Name me some places in Montgomery County that have lots of foot traffic. Pizza by the slice would work inside malls. It would work on streets with lots of people walking by. It doesn’t work in sit-down places or in places whose business is nearly all take-out. They could offer pizza by the slice, but they would always end up throwing out a half-pizza’s-worth of each kind of pizza they offer at the end of the day (and probably once or twice during the day as the pizza got cold). There wouldn’t be any profit on pizza by the slice at those places.

Greenbelt, eh? Well, how about the Three Brothers in Bladensburg (yeah, I know the Greenbelt location is in a mall)? Not in MoCo, you say? Okay, howzabout the Three Brothers in Rockville? Laurel? Beltsville? All in convenient small strip malls, not giant enclosed ones. And all sell slices. Note to non-MDers: the above locations aren’t near each other except for the Beltsville and Laurel ones (about 3-4 miles apart), so don’t think the market is already saturated by slice selling pizzerias.

I reiterate: Three Brothers makes it work. They haven’t saturated the market with locations. Why can’t anyone else do this?

I used to run a Little Caesar’s pizzeria. They sold slices, but in certain times (unless it expressly had a busy enough schedule to facilitate selling them all day long).
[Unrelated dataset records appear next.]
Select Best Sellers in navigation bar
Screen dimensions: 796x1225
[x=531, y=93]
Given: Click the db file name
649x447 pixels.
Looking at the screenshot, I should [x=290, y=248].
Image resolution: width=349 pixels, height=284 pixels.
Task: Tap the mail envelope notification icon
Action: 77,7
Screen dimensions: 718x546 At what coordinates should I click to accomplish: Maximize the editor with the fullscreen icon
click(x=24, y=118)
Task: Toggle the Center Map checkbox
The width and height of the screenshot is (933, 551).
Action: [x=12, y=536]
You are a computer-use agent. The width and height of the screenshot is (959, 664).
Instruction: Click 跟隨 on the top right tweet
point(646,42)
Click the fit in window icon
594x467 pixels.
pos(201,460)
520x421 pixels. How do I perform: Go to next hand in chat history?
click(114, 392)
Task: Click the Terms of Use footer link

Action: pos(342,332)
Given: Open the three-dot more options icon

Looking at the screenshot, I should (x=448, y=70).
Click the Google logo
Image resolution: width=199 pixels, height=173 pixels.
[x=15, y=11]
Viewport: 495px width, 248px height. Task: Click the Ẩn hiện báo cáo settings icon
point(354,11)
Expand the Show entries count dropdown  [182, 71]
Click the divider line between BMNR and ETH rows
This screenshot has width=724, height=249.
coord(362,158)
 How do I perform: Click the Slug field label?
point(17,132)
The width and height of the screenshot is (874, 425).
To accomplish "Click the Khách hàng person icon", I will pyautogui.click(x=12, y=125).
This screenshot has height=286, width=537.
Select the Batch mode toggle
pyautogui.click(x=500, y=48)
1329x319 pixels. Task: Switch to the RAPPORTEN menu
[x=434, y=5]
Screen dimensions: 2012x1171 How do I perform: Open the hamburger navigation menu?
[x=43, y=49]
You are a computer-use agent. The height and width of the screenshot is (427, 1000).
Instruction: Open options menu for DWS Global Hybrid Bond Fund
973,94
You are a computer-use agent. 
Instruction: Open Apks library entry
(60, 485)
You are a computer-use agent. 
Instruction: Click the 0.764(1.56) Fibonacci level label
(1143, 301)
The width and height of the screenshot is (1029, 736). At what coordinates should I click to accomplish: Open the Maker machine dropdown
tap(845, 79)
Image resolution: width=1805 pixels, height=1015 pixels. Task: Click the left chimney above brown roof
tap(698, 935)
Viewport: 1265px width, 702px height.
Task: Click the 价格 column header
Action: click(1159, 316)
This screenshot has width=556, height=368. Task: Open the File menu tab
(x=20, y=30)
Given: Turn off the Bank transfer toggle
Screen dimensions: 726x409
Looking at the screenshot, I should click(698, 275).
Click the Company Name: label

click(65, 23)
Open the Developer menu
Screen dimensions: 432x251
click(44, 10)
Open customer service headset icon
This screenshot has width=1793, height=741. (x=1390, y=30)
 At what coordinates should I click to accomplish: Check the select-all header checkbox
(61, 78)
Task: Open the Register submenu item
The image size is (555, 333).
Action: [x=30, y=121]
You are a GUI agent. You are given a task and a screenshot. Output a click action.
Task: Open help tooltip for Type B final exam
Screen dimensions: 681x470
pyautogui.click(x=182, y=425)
Foot traffic is the answer to the question.

Bladensburg, Laurel, Beltsville, and Greenbelt are all in Prince George’s Country. Only Rockville, of the towns you mention, is in Montgomery County. Perhaps it’s just my perceptions, but Montgomery County seems to me to be dominated by huge open-air malls (sometimes with indoor malls attached) arranged on three sides around a gigantic parking lot. Everybody shopping there parks in those malls and runs into the store and then back out to their car. They might possibly call a pizzeria first and order a pizza to take home, which then pick up while running from store to store, but they don’t order pizza by the slice.

If they want to sit down, they will order a whole pizza, since they are usually with a group. Besides, isn’t pizza too downscale for people in Montgomery County? If they want to eat out, they would eat something more upscale than pizza.

No. Pizza’s not downscale. And the part about the Three Brothers being in P.G. County: true enough, but that doesn’t negate my point. It’s not like P.G. County has got loads of counter service pizzerias that sell slices. It’s just Three Brothers. I reiterate: why can’t anyone else do it?
.

Long live the square!

And Sbarro’s is gross.

I’ve never been to a pizza by the slice place. But in STL the pizza is cut into SQUARES. Mmmm squares.

If for some reason y’all happen by Knoxville, I can’t recommend Roman’s Pizza highly enough.

They solve the foot-traffic problem by being next to the dollar theater.